→ **Texte fourni**:

Edward Luce : la fin du libéralisme occidental ?
Le chroniqueur du « Financial Times » vient de publier « The Retreat of Western Liberalism » (Little, Brown), qui fait événement. Pour lui, la démocratie libérale est en danger de mort.
Novembre 1989. Edward Luce, étudiant à Oxford, fonce vers Berlin pour s’enivrer de champagne et d’optimisme historique. La chute du Mur annonce l’universalisation du progrès, « cette croyance qui est la chose la plus proche que l’Occident moderne ait comme religion » . Novembre 2016. Trump vient d’être élu et Luce est invité à une conférence à Moscou sur un « ordre mondial multipolaire » en compagnie de Poutine. Comment la démocratie, qui semblait irrésistible, non seulement n’a pas réussi à convertir Pékin ou Ankara, mais doit faire face à de plus en plus d’apostats au sein même des Etats-Unis comme en Europe ? Dans son passionnant « The Retreat of Western Liberalism » (Little, Brown), ce chroniqueur du Financial Times basé à Washington se penche au chevet d’un libéralisme occidental « plus
proche de l’effondrement que nous souhaiterions le croire » . Quand un membre de l’élite dresse un diagnostic aussi glaçant, c’est que l’heure est peut-être grave. Entretien exclusif. Le Point : Vivons-nous la plus grande crise du libéralisme depuis la Seconde Guerre mondiale ?

→ **Lignes extraites**:
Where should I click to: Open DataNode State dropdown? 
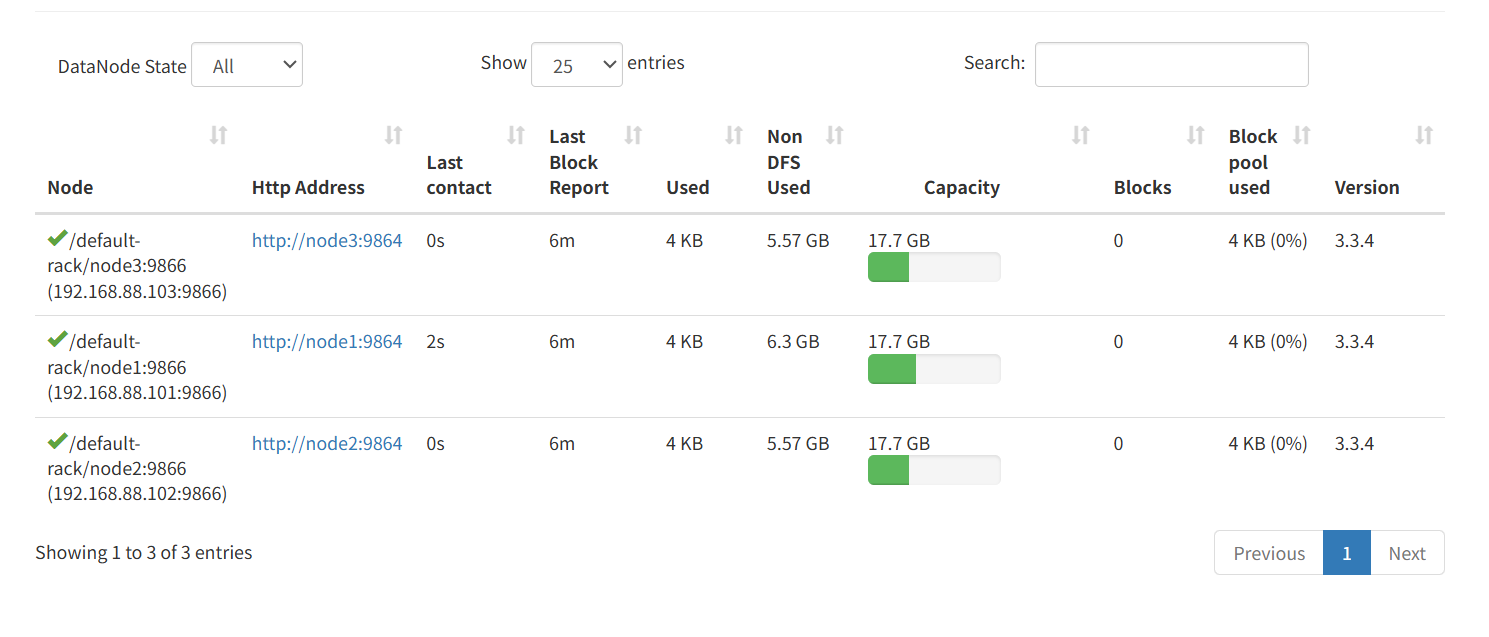pos(247,65)
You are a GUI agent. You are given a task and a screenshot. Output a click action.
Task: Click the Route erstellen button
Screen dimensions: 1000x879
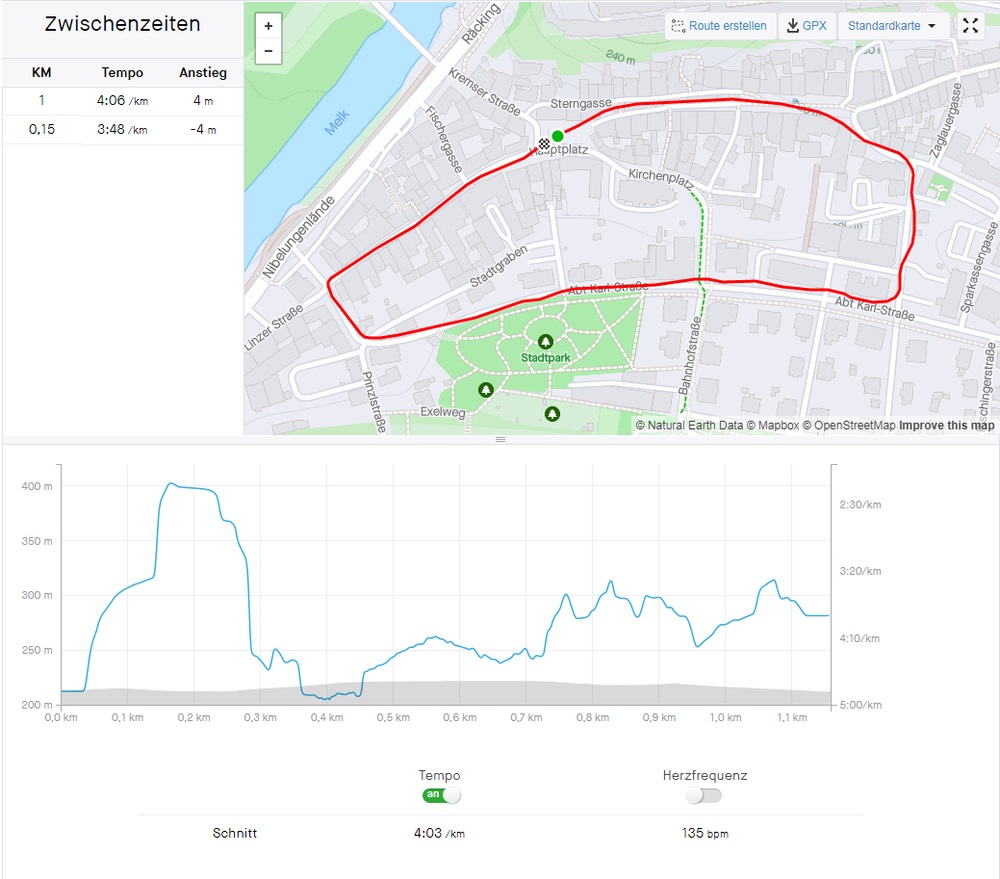[720, 26]
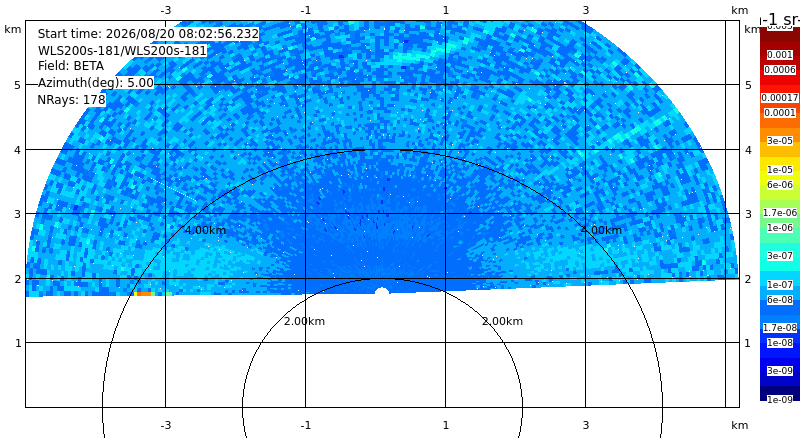
Task: Click the 3e-05 orange colorbar level
Action: pos(780,140)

→ **Consigne**: Prolongez le texte sur le recul du libéralisme occidental en rédigeant la suite qui vient après sa dernière phrase. Les lignes ont été tirées d'une autre source que le texte.

→ **Zone de réponse**:
Edward Luce : Il y a eu des moments lors de la guerre froide où les démocraties occidentales étaient très vulnérables. Mais le pacte de Varsovie a eu pour effet d’unifier l’Ouest et de l’encourager à se soucier de ses habitants. Parce que deux modèles étaient en compétition, nous devions donner une réalité concrète à notre idéologie libérale. Aujourd’hui, nos problèmes nous divisent de l’intérieur. Depuis dix ans, 25 démocraties, dont la Russie, la Turquie ou le Venezuela, ont connu un net recul.